START Materials provided

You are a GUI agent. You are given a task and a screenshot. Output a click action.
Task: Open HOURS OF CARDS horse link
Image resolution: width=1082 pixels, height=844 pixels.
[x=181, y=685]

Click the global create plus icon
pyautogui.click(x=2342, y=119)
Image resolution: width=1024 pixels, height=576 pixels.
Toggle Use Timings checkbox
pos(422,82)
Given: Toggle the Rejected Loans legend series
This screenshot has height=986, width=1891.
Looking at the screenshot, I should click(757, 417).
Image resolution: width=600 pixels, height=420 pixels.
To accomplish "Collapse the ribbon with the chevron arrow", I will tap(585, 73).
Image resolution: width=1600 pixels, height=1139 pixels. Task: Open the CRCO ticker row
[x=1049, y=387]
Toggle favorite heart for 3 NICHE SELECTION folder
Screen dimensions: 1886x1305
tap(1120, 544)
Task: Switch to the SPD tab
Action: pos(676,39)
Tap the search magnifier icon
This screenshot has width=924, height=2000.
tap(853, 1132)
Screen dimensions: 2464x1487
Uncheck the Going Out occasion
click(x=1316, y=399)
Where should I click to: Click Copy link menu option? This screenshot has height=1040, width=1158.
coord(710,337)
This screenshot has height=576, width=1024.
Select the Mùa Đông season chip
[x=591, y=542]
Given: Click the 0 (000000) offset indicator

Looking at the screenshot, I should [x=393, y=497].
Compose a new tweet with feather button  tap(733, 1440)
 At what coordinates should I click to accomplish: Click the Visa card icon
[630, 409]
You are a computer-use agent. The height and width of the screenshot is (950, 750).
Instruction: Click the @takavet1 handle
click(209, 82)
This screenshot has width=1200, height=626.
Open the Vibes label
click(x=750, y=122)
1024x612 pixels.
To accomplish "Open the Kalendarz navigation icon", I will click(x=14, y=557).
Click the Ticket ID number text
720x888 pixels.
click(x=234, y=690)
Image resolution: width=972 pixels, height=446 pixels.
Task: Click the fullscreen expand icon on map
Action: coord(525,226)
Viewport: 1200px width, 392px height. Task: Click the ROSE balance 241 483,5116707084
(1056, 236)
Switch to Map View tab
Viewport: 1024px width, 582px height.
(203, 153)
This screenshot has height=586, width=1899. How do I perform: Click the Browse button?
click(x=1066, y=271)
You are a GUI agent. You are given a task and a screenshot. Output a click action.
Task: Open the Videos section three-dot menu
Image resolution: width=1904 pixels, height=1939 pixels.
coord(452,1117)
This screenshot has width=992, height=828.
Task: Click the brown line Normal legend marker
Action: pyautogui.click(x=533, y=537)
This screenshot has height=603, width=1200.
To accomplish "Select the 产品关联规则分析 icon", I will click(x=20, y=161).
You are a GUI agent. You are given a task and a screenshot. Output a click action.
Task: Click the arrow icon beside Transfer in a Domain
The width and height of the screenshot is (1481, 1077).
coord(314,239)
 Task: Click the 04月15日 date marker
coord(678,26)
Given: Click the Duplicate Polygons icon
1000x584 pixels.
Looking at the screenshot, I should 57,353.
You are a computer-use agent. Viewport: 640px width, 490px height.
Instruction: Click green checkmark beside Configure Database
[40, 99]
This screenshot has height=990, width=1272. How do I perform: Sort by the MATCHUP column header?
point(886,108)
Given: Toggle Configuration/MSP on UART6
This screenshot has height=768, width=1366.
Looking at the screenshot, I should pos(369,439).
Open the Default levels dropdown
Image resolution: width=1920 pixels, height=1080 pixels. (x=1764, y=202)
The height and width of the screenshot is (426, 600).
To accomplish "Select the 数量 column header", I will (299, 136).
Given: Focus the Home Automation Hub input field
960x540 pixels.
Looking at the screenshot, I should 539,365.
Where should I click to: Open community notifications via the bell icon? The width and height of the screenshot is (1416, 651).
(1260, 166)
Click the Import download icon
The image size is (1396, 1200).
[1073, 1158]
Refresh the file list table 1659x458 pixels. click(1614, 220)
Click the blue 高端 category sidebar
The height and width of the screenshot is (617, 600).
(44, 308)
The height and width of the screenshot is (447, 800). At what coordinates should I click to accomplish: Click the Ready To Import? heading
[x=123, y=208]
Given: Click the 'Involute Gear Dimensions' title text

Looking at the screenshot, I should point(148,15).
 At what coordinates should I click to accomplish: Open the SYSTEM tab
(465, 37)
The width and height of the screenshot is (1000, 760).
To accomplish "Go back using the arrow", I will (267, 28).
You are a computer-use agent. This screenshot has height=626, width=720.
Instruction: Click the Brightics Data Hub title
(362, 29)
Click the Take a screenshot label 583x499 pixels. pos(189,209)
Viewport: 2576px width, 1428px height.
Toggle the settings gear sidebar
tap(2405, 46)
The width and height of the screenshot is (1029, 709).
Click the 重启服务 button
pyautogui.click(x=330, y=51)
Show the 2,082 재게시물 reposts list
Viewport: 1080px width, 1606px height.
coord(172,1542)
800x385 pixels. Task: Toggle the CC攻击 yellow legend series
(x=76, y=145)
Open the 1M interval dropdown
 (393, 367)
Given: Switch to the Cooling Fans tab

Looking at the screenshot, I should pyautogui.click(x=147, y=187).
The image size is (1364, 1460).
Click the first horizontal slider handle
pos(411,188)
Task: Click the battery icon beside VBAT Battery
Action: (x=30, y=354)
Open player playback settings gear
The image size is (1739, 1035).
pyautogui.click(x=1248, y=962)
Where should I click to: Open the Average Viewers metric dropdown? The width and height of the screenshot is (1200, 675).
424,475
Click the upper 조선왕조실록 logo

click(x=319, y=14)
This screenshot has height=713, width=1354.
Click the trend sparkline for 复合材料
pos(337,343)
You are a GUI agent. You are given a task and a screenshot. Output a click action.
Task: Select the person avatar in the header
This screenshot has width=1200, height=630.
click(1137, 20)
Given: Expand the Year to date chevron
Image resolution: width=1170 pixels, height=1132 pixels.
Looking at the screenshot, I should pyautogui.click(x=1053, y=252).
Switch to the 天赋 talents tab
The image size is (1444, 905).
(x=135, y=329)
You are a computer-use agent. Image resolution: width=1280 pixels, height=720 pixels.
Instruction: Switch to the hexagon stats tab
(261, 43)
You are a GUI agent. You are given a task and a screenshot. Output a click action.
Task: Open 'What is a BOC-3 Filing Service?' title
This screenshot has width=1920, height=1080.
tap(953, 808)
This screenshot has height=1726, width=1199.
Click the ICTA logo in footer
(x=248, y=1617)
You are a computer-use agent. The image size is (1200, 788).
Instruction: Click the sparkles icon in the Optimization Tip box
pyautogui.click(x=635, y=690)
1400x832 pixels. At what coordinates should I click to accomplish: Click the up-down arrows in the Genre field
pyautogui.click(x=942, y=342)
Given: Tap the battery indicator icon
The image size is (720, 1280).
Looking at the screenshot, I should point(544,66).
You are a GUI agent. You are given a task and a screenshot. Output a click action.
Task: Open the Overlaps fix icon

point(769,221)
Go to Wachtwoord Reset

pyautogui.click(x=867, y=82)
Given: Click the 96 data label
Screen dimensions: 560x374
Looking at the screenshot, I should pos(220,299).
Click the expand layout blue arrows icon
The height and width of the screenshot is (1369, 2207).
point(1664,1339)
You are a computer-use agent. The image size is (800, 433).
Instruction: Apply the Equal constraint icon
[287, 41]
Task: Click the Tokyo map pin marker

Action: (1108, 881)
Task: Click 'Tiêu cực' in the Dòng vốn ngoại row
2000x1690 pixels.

END Materials provided

— Aim —
Can you put every line of the listing above into a Markdown table with two columns, Row and Line, numbering the rows and leaving out the blank lines?

— Task solution —
| Row | Line |
|---|---|
| 1 | You are a GUI agent. You are given a task and a screenshot. Output a click action. |
| 2 | Task: Open HOURS OF CARDS horse link |
| 3 | Image resolution: width=1082 pixels, height=844 pixels. |
| 4 | [x=181, y=685] |
| 5 | Click the global create plus icon |
| 6 | pyautogui.click(x=2342, y=119) |
| 7 | Image resolution: width=1024 pixels, height=576 pixels. |
| 8 | Toggle Use Timings checkbox |
| 9 | pos(422,82) |
| 10 | Given: Toggle the Rejected Loans legend series |
| 11 | This screenshot has height=986, width=1891. |
| 12 | Looking at the screenshot, I should click(757, 417). |
| 13 | Image resolution: width=600 pixels, height=420 pixels. |
| 14 | To accomplish "Collapse the ribbon with the chevron arrow", I will tap(585, 73). |
| 15 | Image resolution: width=1600 pixels, height=1139 pixels. Task: Open the CRCO ticker row |
| 16 | [x=1049, y=387] |
| 17 | Toggle favorite heart for 3 NICHE SELECTION folder |
| 18 | Screen dimensions: 1886x1305 |
| 19 | tap(1120, 544) |
| 20 | Task: Switch to the SPD tab |
| 21 | Action: pos(676,39) |
| 22 | Tap the search magnifier icon |
| 23 | This screenshot has width=924, height=2000. |
| 24 | tap(853, 1132) |
| 25 | Screen dimensions: 2464x1487 |
| 26 | Uncheck the Going Out occasion |
| 27 | click(x=1316, y=399) |
| 28 | Where should I click to: Click Copy link menu option? This screenshot has height=1040, width=1158. |
| 29 | coord(710,337) |
| 30 | This screenshot has height=576, width=1024. |
| 31 | Select the Mùa Đông season chip |
| 32 | [x=591, y=542] |
| 33 | Given: Click the 0 (000000) offset indicator |
| 34 | Looking at the screenshot, I should [x=393, y=497]. |
| 35 | Compose a new tweet with feather button  tap(733, 1440) |
| 36 |  At what coordinates should I click to accomplish: Click the Visa card icon |
| 37 | [630, 409] |
| 38 | You are a computer-use agent. The height and width of the screenshot is (950, 750). |
| 39 | Instruction: Click the @takavet1 handle |
| 40 | click(209, 82) |
| 41 | This screenshot has width=1200, height=626. |
| 42 | Open the Vibes label |
| 43 | click(x=750, y=122) |
| 44 | 1024x612 pixels. |
| 45 | To accomplish "Open the Kalendarz navigation icon", I will click(x=14, y=557). |
| 46 | Click the Ticket ID number text |
| 47 | 720x888 pixels. |
| 48 | click(x=234, y=690) |
| 49 | Image resolution: width=972 pixels, height=446 pixels. |
| 50 | Task: Click the fullscreen expand icon on map |
| 51 | Action: coord(525,226) |
| 52 | Viewport: 1200px width, 392px height. Task: Click the ROSE balance 241 483,5116707084 |
| 53 | (1056, 236) |
| 54 | Switch to Map View tab |
| 55 | Viewport: 1024px width, 582px height. |
| 56 | (203, 153) |
| 57 | This screenshot has height=586, width=1899. How do I perform: Click the Browse button? |
| 58 | click(x=1066, y=271) |
| 59 | You are a GUI agent. You are given a task and a screenshot. Output a click action. |
| 60 | Task: Open the Videos section three-dot menu |
| 61 | Image resolution: width=1904 pixels, height=1939 pixels. |
| 62 | coord(452,1117) |
| 63 | This screenshot has width=992, height=828. |
| 64 | Task: Click the brown line Normal legend marker |
| 65 | Action: pyautogui.click(x=533, y=537) |
| 66 | This screenshot has height=603, width=1200. |
| 67 | To accomplish "Select the 产品关联规则分析 icon", I will click(x=20, y=161). |
| 68 | You are a GUI agent. You are given a task and a screenshot. Output a click action. |
| 69 | Task: Click the arrow icon beside Transfer in a Domain |
| 70 | The width and height of the screenshot is (1481, 1077). |
| 71 | coord(314,239) |
| 72 |  Task: Click the 04月15日 date marker |
| 73 | coord(678,26) |
| 74 | Given: Click the Duplicate Polygons icon |
| 75 | 1000x584 pixels. |
| 76 | Looking at the screenshot, I should 57,353. |
| 77 | You are a computer-use agent. Viewport: 640px width, 490px height. |
| 78 | Instruction: Click green checkmark beside Configure Database |
| 79 | [40, 99] |
| 80 | This screenshot has height=990, width=1272. How do I perform: Sort by the MATCHUP column header? |
| 81 | point(886,108) |
| 82 | Given: Toggle Configuration/MSP on UART6 |
| 83 | This screenshot has height=768, width=1366. |
| 84 | Looking at the screenshot, I should pos(369,439). |
| 85 | Open the Default levels dropdown |
| 86 | Image resolution: width=1920 pixels, height=1080 pixels. (x=1764, y=202) |
| 87 | The height and width of the screenshot is (426, 600). |
| 88 | To accomplish "Select the 数量 column header", I will (299, 136). |
| 89 | Given: Focus the Home Automation Hub input field |
| 90 | 960x540 pixels. |
| 91 | Looking at the screenshot, I should 539,365. |
| 92 | Where should I click to: Open community notifications via the bell icon? The width and height of the screenshot is (1416, 651). |
| 93 | (1260, 166) |
| 94 | Click the Import download icon |
| 95 | The image size is (1396, 1200). |
| 96 | [1073, 1158] |
| 97 | Refresh the file list table 1659x458 pixels. click(1614, 220) |
| 98 | Click the blue 高端 category sidebar |
| 99 | The height and width of the screenshot is (617, 600). |
| 100 | (44, 308) |
| 101 | The height and width of the screenshot is (447, 800). At what coordinates should I click to accomplish: Click the Ready To Import? heading |
| 102 | [x=123, y=208] |
| 103 | Given: Click the 'Involute Gear Dimensions' title text |
| 104 | Looking at the screenshot, I should point(148,15). |
| 105 |  At what coordinates should I click to accomplish: Open the SYSTEM tab |
| 106 | (465, 37) |
| 107 | The width and height of the screenshot is (1000, 760). |
| 108 | To accomplish "Go back using the arrow", I will (267, 28). |
| 109 | You are a computer-use agent. This screenshot has height=626, width=720. |
| 110 | Instruction: Click the Brightics Data Hub title |
| 111 | (362, 29) |
| 112 | Click the Take a screenshot label 583x499 pixels. pos(189,209) |
| 113 | Viewport: 2576px width, 1428px height. |
| 114 | Toggle the settings gear sidebar |
| 115 | tap(2405, 46) |
| 116 | The width and height of the screenshot is (1029, 709). |
| 117 | Click the 重启服务 button |
| 118 | pyautogui.click(x=330, y=51) |
| 119 | Show the 2,082 재게시물 reposts list |
| 120 | Viewport: 1080px width, 1606px height. |
| 121 | coord(172,1542) |
| 122 | 800x385 pixels. Task: Toggle the CC攻击 yellow legend series |
| 123 | (x=76, y=145) |
| 124 | Open the 1M interval dropdown |
| 125 |  (393, 367) |
| 126 | Given: Switch to the Cooling Fans tab |
| 127 | Looking at the screenshot, I should pyautogui.click(x=147, y=187). |
| 128 | The image size is (1364, 1460). |
| 129 | Click the first horizontal slider handle |
| 130 | pos(411,188) |
| 131 | Task: Click the battery icon beside VBAT Battery |
| 132 | Action: (x=30, y=354) |
| 133 | Open player playback settings gear |
| 134 | The image size is (1739, 1035). |
| 135 | pyautogui.click(x=1248, y=962) |
| 136 | Where should I click to: Open the Average Viewers metric dropdown? The width and height of the screenshot is (1200, 675). |
| 137 | 424,475 |
| 138 | Click the upper 조선왕조실록 logo |
| 139 | click(x=319, y=14) |
| 140 | This screenshot has height=713, width=1354. |
| 141 | Click the trend sparkline for 复合材料 |
| 142 | pos(337,343) |
| 143 | You are a GUI agent. You are given a task and a screenshot. Output a click action. |
| 144 | Task: Select the person avatar in the header |
| 145 | This screenshot has width=1200, height=630. |
| 146 | click(1137, 20) |
| 147 | Given: Expand the Year to date chevron |
| 148 | Image resolution: width=1170 pixels, height=1132 pixels. |
| 149 | Looking at the screenshot, I should pyautogui.click(x=1053, y=252). |
| 150 | Switch to the 天赋 talents tab |
| 151 | The image size is (1444, 905). |
| 152 | (x=135, y=329) |
| 153 | You are a computer-use agent. Image resolution: width=1280 pixels, height=720 pixels. |
| 154 | Instruction: Switch to the hexagon stats tab |
| 155 | (261, 43) |
| 156 | You are a GUI agent. You are given a task and a screenshot. Output a click action. |
| 157 | Task: Open 'What is a BOC-3 Filing Service?' title |
| 158 | This screenshot has width=1920, height=1080. |
| 159 | tap(953, 808) |
| 160 | This screenshot has height=1726, width=1199. |
| 161 | Click the ICTA logo in footer |
| 162 | (x=248, y=1617) |
| 163 | You are a computer-use agent. The image size is (1200, 788). |
| 164 | Instruction: Click the sparkles icon in the Optimization Tip box |
| 165 | pyautogui.click(x=635, y=690) |
| 166 | 1400x832 pixels. At what coordinates should I click to accomplish: Click the up-down arrows in the Genre field |
| 167 | pyautogui.click(x=942, y=342) |
| 168 | Given: Tap the battery indicator icon |
| 169 | The image size is (720, 1280). |
| 170 | Looking at the screenshot, I should point(544,66). |
| 171 | You are a GUI agent. You are given a task and a screenshot. Output a click action. |
| 172 | Task: Open the Overlaps fix icon |
| 173 | point(769,221) |
| 174 | Go to Wachtwoord Reset |
| 175 | pyautogui.click(x=867, y=82) |
| 176 | Given: Click the 96 data label |
| 177 | Screen dimensions: 560x374 |
| 178 | Looking at the screenshot, I should pos(220,299). |
| 179 | Click the expand layout blue arrows icon |
| 180 | The height and width of the screenshot is (1369, 2207). |
| 181 | point(1664,1339) |
| 182 | You are a computer-use agent. The image size is (800, 433). |
| 183 | Instruction: Apply the Equal constraint icon |
| 184 | [287, 41] |
| 185 | Task: Click the Tokyo map pin marker |
| 186 | Action: (1108, 881) |
| 187 | Task: Click 'Tiêu cực' in the Dòng vốn ngoại row |
| 188 | 2000x1690 pixels. |